Because this is a Commonwealth, things go on here that don’t go on anywhere else. How would you describe being in a Pennsylvania prison?
Rosco P. Coldchain: Did you know Pennsylvania has its own constitution? In that, think about the prisons. In that regard, all prisons are dangerous. All prisons have gangs, clicks, whatever you want to call it. All prisons have knives. It did get worse if you were a lifer. They cracked down a lot. They put cameras everywhere. You know, you have a lot of guys living there. This is their life. So their life becomes sneaking around the COs and the institution to make a living. Or to just live. The things that you would have done to live, cameras stopped that. There ain’t no more getting it in or getting a package in like they used to.
But in that, a lot of things changed for the better. They did get Larry Krasner. And also Josh Shapiro [the Governer]. Once they got into office, they fought for different legislation, rulings, programming, and different approaches on how to deal with corruption in the legal system. Once they began to attack that and more light was shed on it, they began to enact the investigation on different cases that dealt with corruption. A lot of these cases are stemming back forty to fifty years. All these different prosecutors. All of these guys with a lot of time. Some of these guys are dead. For homicides, there’s something called an H file. All of them have this. But the prior DAs weren’t allowing you to see the H files. The H file is making both sides privy of information that the defendant wouldn’t immediately have. It goes beyond discovery. So, when we go to court and you’re not presenting this file and it has reasonable doubt in it. You’re getting a 90 percent conviction rate for the next election because of this.
Guys were going up, going up and getting cracked for nothing. And then you got people like Lynna Abraham. You got this guy Seth Williams stealing from his own mother. They’re putting the men upstate forever. They don’t even know the litigating circumstances of these mens’ situation. So, when they got in office. They opened the floodgates. That’s why the FOJ is possessed of at because they want to get him out of there because he’s too liberal. He’s too this. He’s too that. But guess what? The crime rate in the city has went down tremendously. In that, a couple of my guys have come home. I got guys that came from doing twenty something years. I got guys that came home from doing 30 something years. See, I didn’t walk the yard with cats with light time. And if I did, I had to like you a lot.
14 years is a long time. And I don’t have to tell you that. For us, your release was a little surprising. Can you speak to what your release was like?
Rosco P. Coldchain: I knew I was coming home. I just didn’t know when. But my release was fucked up for me because I had a the situations happening back to back. It was wild. One of my uncles died. I mean, everybody was dying, bruh. Then my man Isa Deen Campbell, he was like my best friend, he passed.
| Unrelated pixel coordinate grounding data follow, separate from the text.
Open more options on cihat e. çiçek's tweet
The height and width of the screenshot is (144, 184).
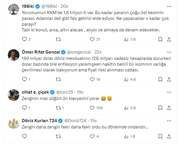(x=169, y=92)
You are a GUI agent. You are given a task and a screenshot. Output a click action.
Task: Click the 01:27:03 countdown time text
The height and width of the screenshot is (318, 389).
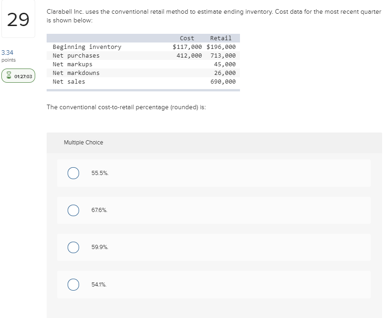pos(23,76)
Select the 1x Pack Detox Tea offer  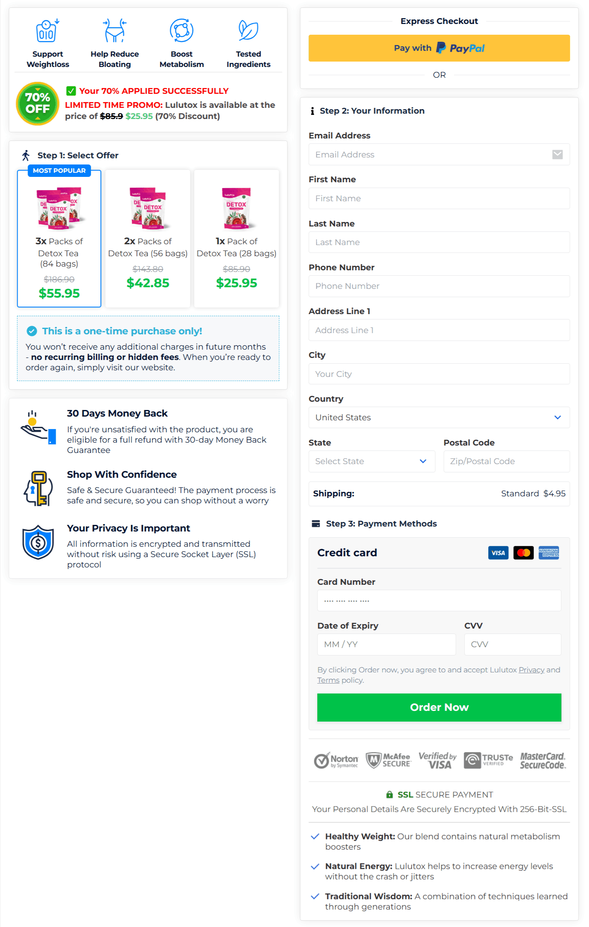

I’m getting released in August. This is all in May. But even the year prior to that, I was just on a parole hit for a year because I wigged out. During that time, the girl who was my chick then, who worked at the prison, she died. That one was wild because even though I had nothing, she just wanted to see me happy. When everybody was shittin’ on me – she came through. And my homie, Dirty Reek, RIP Dirty Reek, he died. I had so many deaths, bro. I’m so numb to it now I know I don’t look at it the way other people look at it. I also couldn’t allow these deaths to make me spiral out and show weakness. Because if I do, these niggas gonna exploit it. Or, i’m gonna put myself in a worst jam and never go home. I learned from wigging out because I spazzed out on a guard the day COVID hit.
It was on some like, thinking this was Y2K type shit. Because they didn’t really know what it was. I was so stressed out. I didn’t know where it was coming from. George Floyd – all this crazy shit. So, I got 3 months in the hole and they put a year on top of my time. When I got out of the hole though, I started tightening up. I said, I’m gonna get my life together.